Reading passage section start

Quinn also proposed consolidating school districts, perhaps his most provocative idea that does deserve much more study. With little detail, he suggests that cutting two-thirds of superintendent salaries would save the state $100 million. Another $13 million from eliminating regional superintendents would be spent in classrooms, which cannot be counted as savings to the state at all.

Some of Quinn’s fellow Democrats suggest the governor wants to spend some of the borrowing proceeds on current state operations rather than on old bills. Quinn’s budget chief David Vaught vehemently denies that. And so the same old stale arguing goes in the state capitol.

After Quinn’s address, we heard several veteran state leaders demand that critics step up with alternatives to borrowing. Ladies and gentlemen, that’s your job. Several of you made this mess. We expect you to fix it. We elected you to lead and innovate. Instead, we have a governor who promised a state union just before the election that he wouldn’t lay any of its members off until mid 2012.

Nonetheless, leaders, you asked for alternatives. Let’s start with these: Rescind that promise to the union of no layoffs. Cut state salaries more. Don’t add nearly 800 new state workers as you plan. Approve a plan to trim future pension benefits for current state workers. Require state retirees to pay a fair portion of their health care coverage. Commit to freezing spending to last year’s level or lower. Consolidate the treasurer and comptroller’s offices to save $10 million. Work now with both political parties to craft a better plan and generate more ideas.

We understand the state is in crisis and the solutions will be painful. We don’t believe schools, social service agencies and others should suffer any more from a deadbeat state than they already have. We buy the argument that delaying paying old bills will drive up costs and drive out some jobs.

But borrowing your way out is what you did to create this structural deficit. Spending more than you take in only adds to the problem and increases the likelihood that the temporary tax hike won’t fade. And, as someone wiser than us once said, the definition of insanity is doing the same thing over and over again and expecting different results.

Reading passage section end
Recorded data section start

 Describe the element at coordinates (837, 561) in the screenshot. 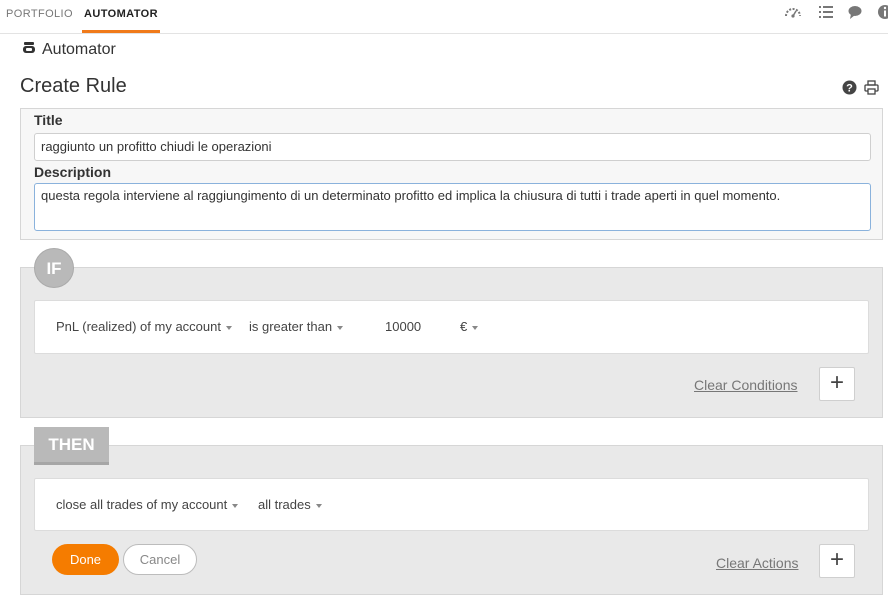

I see `add-action-button: +` at that location.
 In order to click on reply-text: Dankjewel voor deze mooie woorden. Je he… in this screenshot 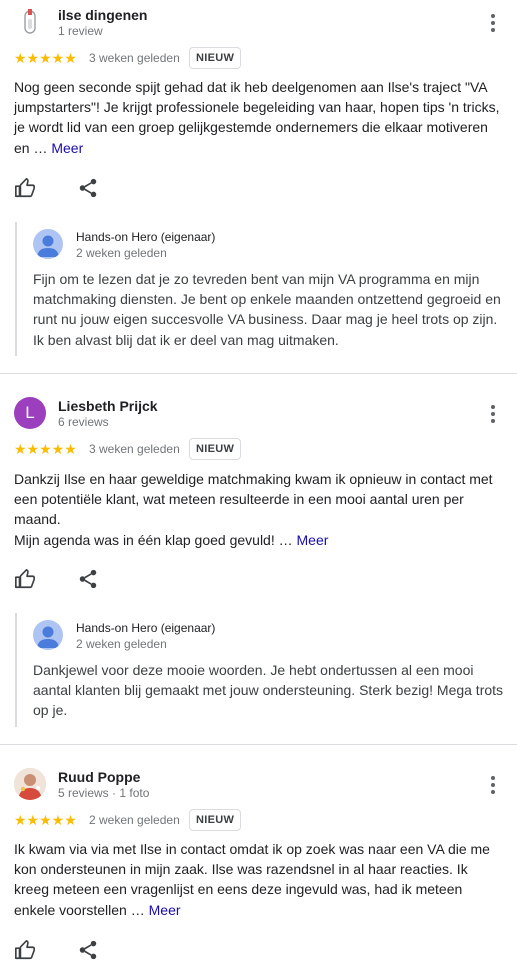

Recorded data section end

→ **Assigned task 1**: Print the passage from the editorial on Governor Quinn's budget that opens with the words containing "But borrowing your" and closes with "expecting different results.".
→ **Assigned task 2**: In the editorial on Governor Quinn's budget, who is named as Quinn's budget chief?
→ **Assigned task 3**: List every alternative to borrowing that the editorial on Governor Quinn's budget proposes to state leaders.

→ **Response box 1**:
But borrowing your way out is what you did to create this structural deficit. Spending more than you take in only adds to the problem and increases the likelihood that the temporary tax hike won’t fade. And, as someone wiser than us once said, the definition of insanity is doing the same thing over and over again and expecting different results.

→ **Response box 2**: David Vaught

→ **Response box 3**:
1. Rescind the promise to the union of no layoffs.
2. Cut state salaries more.
3. Don't add nearly 800 new state workers.
4. Approve a plan to trim future pension benefits for current state workers.
5. Require state retirees to pay a fair portion of their health care coverage.
6. Commit to freezing spending to last year's level or lower.
7. Consolidate the treasurer and comptroller's offices to save $10 million.
8. Work now with both political parties to craft a better plan and generate more ideas.